EXERCISE OBJECTIVE >>
Rewrite the lines starting with the line containing "has width=1187, height=944." and going on through the line containing "170). pyautogui.click(x=17, y=123)", substituting "desktop assistant" for "computer-use agent" and leaving everything else unchanged.

========================================

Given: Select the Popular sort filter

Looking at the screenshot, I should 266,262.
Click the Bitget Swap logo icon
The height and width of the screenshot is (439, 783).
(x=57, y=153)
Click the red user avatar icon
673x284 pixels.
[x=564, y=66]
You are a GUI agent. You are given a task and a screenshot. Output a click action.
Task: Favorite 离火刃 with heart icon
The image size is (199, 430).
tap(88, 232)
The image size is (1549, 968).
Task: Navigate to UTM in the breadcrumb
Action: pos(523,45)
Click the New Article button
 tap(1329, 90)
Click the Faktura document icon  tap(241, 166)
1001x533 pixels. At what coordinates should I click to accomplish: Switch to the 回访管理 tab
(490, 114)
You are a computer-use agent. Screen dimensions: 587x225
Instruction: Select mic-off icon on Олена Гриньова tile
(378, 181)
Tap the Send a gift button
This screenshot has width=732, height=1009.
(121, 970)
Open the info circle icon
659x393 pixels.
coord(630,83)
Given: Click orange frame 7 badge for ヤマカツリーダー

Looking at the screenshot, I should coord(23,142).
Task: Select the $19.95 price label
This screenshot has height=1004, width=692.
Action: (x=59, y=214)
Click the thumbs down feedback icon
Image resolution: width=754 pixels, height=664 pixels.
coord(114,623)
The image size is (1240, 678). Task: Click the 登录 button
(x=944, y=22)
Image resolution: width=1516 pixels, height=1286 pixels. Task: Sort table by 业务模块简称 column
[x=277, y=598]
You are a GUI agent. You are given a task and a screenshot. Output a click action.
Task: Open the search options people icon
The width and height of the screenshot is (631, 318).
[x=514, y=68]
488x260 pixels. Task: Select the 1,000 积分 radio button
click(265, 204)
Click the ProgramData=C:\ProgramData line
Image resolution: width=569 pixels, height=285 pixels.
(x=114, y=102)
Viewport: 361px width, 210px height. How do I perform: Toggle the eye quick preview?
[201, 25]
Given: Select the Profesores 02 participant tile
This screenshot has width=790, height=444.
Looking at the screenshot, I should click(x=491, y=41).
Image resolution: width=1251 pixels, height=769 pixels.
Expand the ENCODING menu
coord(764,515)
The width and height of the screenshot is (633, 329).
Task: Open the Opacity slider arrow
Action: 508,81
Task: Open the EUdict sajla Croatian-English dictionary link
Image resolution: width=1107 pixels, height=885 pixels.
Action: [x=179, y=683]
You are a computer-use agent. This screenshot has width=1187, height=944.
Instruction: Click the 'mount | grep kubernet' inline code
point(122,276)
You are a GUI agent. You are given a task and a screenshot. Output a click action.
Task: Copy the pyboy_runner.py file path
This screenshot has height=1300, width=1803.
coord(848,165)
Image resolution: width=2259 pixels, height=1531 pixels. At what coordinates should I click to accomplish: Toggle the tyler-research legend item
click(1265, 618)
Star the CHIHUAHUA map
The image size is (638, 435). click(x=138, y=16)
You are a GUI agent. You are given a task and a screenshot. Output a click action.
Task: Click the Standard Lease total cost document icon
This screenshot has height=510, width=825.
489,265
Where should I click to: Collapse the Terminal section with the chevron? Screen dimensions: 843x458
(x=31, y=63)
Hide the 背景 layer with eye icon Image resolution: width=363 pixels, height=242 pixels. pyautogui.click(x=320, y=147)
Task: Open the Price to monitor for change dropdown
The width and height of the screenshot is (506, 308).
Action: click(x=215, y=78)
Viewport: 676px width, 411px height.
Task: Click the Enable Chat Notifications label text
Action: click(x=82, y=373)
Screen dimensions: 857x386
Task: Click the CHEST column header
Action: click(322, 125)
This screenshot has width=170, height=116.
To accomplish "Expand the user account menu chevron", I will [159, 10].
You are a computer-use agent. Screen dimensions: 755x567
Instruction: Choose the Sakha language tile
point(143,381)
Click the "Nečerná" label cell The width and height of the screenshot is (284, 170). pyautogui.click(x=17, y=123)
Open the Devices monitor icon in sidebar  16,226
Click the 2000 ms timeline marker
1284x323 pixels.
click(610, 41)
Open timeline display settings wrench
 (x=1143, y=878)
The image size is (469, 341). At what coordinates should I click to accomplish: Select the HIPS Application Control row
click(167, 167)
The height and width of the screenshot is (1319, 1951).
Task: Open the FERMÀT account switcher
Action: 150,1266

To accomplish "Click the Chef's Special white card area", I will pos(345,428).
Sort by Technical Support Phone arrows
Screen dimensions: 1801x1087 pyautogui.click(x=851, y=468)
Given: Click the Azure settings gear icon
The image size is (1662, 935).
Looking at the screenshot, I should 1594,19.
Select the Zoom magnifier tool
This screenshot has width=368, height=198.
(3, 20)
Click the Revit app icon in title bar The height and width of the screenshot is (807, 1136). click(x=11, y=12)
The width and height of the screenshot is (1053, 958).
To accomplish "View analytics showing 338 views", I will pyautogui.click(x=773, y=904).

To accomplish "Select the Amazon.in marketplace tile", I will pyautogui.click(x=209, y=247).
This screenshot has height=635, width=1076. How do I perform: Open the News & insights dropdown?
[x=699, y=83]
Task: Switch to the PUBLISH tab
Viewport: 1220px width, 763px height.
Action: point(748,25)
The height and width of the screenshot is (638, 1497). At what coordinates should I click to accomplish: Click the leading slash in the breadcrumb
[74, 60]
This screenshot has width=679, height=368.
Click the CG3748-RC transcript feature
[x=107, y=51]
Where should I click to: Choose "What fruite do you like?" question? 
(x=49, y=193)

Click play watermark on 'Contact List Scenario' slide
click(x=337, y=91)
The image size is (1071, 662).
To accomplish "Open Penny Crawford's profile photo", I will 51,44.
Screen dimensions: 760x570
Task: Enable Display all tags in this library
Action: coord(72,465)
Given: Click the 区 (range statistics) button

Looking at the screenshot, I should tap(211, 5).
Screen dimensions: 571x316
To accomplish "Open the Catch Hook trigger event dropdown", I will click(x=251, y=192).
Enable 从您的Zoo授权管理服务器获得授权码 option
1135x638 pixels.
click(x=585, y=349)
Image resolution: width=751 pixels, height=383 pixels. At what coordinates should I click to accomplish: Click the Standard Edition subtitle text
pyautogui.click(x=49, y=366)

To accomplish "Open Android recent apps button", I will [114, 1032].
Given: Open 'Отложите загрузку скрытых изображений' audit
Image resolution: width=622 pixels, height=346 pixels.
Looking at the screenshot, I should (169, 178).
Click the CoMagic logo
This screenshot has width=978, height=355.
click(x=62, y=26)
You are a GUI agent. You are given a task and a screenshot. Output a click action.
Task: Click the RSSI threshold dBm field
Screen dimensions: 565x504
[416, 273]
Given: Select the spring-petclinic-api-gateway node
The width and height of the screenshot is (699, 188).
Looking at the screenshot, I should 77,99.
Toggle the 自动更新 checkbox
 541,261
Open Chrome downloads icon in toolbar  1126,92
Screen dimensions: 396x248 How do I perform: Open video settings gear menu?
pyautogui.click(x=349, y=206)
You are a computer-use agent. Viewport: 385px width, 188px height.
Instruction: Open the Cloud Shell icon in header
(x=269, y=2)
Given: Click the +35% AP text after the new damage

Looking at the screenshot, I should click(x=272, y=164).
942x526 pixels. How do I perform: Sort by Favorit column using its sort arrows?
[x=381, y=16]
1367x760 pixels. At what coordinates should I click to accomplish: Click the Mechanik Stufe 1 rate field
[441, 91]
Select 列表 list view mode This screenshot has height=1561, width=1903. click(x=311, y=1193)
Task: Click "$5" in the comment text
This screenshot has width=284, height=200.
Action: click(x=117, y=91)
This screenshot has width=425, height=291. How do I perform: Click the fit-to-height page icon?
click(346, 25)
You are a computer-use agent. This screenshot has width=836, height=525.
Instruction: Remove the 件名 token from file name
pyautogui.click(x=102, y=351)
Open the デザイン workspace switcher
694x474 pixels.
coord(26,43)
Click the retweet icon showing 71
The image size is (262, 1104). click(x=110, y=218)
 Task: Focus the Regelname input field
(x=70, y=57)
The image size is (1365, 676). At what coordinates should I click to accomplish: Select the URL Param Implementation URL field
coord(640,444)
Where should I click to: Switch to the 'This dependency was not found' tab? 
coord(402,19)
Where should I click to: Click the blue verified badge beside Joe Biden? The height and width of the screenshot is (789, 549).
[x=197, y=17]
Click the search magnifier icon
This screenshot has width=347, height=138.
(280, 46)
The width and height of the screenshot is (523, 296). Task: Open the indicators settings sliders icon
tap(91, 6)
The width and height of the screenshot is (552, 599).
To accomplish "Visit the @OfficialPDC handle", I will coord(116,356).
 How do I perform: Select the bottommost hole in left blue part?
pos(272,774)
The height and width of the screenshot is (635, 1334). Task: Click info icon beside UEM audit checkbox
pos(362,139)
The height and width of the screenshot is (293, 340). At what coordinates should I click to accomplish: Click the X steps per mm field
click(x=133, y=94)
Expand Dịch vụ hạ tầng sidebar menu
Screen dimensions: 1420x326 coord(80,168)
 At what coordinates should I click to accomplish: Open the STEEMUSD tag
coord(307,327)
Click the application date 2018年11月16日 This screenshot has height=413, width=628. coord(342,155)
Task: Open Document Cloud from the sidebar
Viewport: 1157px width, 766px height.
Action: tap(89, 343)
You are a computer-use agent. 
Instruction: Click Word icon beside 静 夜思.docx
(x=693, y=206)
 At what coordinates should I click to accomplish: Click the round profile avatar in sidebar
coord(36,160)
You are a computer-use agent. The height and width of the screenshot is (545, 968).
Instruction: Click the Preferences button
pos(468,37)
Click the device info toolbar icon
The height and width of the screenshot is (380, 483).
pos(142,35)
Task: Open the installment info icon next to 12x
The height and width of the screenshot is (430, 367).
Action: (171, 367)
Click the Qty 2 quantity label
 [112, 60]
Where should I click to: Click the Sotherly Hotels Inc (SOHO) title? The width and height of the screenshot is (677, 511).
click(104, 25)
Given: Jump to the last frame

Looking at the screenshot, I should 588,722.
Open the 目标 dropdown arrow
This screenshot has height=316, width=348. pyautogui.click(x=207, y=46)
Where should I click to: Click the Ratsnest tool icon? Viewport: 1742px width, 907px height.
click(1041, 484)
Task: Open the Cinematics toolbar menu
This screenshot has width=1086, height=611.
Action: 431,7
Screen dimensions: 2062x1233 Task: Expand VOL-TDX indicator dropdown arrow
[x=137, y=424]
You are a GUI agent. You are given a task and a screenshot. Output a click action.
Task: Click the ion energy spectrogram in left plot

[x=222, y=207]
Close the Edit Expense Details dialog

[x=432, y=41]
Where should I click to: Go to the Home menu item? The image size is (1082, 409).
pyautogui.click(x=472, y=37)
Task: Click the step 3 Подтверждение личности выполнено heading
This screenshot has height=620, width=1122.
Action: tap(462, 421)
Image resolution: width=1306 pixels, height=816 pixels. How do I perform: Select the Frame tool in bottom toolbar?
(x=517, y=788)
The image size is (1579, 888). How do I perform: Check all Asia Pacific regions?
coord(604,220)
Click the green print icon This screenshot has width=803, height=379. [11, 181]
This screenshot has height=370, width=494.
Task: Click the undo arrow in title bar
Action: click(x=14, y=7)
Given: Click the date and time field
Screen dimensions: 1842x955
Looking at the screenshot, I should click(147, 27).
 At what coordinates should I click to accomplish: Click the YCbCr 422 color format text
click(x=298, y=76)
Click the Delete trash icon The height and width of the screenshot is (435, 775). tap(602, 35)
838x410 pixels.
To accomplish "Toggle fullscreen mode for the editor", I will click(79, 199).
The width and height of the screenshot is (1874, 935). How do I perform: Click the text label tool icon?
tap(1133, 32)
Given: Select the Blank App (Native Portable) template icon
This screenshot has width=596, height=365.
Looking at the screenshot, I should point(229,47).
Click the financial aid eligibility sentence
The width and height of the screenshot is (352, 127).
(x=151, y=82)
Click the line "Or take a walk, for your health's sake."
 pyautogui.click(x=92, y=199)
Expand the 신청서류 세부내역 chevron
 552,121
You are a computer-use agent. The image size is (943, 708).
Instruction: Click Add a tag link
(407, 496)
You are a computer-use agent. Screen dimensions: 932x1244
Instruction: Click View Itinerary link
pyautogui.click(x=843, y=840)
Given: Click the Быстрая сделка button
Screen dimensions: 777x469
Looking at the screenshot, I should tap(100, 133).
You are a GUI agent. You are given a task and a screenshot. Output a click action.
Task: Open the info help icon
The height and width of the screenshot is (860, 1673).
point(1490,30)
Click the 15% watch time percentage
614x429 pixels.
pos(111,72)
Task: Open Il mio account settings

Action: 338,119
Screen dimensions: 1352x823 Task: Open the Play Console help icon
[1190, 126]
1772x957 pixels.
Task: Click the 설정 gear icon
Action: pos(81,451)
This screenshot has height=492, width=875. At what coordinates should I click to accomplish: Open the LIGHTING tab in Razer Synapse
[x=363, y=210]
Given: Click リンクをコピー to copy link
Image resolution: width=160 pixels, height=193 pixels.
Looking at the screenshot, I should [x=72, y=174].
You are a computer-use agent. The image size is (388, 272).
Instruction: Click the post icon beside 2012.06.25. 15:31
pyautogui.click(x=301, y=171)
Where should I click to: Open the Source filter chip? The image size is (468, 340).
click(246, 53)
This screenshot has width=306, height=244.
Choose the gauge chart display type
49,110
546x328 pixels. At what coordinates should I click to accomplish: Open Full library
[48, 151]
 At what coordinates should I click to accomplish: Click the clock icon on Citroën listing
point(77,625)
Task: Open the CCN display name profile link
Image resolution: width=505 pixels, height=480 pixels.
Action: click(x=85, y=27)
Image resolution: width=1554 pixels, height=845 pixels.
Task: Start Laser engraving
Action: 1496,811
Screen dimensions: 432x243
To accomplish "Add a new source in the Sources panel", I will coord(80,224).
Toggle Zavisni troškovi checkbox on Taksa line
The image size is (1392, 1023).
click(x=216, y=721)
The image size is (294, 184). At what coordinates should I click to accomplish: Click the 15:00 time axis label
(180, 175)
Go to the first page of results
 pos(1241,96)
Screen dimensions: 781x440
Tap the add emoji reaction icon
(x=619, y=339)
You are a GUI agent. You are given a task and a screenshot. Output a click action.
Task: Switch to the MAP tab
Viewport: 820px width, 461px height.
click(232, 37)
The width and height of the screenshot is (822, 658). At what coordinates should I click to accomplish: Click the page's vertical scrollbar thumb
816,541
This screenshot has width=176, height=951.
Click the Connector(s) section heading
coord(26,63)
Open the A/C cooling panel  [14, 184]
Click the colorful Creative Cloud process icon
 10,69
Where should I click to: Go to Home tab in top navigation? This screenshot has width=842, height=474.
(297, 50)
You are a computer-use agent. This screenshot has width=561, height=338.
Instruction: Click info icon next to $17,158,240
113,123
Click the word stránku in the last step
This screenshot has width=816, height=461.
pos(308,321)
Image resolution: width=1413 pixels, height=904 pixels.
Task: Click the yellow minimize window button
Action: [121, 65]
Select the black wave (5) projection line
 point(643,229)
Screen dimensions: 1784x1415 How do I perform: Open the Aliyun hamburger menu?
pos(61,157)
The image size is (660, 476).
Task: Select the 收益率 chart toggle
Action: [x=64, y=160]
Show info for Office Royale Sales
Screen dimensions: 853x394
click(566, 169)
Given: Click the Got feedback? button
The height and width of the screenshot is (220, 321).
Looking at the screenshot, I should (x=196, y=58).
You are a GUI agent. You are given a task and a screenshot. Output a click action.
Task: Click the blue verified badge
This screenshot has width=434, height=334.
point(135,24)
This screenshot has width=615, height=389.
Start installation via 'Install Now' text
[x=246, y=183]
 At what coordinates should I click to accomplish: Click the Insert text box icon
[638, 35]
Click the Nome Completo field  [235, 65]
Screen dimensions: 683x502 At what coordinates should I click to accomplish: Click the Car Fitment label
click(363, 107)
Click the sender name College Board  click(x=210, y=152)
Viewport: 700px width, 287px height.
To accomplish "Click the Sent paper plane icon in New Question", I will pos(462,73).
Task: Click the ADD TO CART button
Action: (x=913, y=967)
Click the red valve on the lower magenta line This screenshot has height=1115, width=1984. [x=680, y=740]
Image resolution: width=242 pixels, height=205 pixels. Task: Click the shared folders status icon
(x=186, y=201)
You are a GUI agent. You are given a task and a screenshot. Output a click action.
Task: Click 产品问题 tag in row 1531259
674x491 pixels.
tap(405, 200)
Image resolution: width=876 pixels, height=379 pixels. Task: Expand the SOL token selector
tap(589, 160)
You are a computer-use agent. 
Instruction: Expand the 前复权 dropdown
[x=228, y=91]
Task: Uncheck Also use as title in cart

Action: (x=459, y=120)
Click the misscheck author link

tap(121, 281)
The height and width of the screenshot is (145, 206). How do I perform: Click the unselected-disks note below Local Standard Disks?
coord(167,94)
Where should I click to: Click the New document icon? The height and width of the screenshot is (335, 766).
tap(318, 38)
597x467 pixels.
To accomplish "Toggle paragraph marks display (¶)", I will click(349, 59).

========================================

THE ANSWER >>
You are a desktop assistant. This screenshot has width=1187, height=944.
Instruction: Click the 'mount | grep kubernet' inline code
point(122,276)
You are a GUI agent. You are given a task and a screenshot. Output a click action.
Task: Copy the pyboy_runner.py file path
This screenshot has height=1300, width=1803.
coord(848,165)
Image resolution: width=2259 pixels, height=1531 pixels. At what coordinates should I click to accomplish: Toggle the tyler-research legend item
click(1265, 618)
Star the CHIHUAHUA map
The image size is (638, 435). click(x=138, y=16)
You are a GUI agent. You are given a task and a screenshot. Output a click action.
Task: Click the Standard Lease total cost document icon
This screenshot has height=510, width=825.
489,265
Where should I click to: Collapse the Terminal section with the chevron? Screen dimensions: 843x458
(x=31, y=63)
Hide the 背景 layer with eye icon Image resolution: width=363 pixels, height=242 pixels. pyautogui.click(x=320, y=147)
Task: Open the Price to monitor for change dropdown
The width and height of the screenshot is (506, 308).
Action: click(x=215, y=78)
Viewport: 676px width, 411px height.
Task: Click the Enable Chat Notifications label text
Action: click(x=82, y=373)
Screen dimensions: 857x386
Task: Click the CHEST column header
Action: click(322, 125)
This screenshot has width=170, height=116.
To accomplish "Expand the user account menu chevron", I will [159, 10].
You are a desktop assistant. Screen dimensions: 755x567
Instruction: Choose the Sakha language tile
point(143,381)
Click the "Nečerná" label cell The width and height of the screenshot is (284, 170). pyautogui.click(x=17, y=123)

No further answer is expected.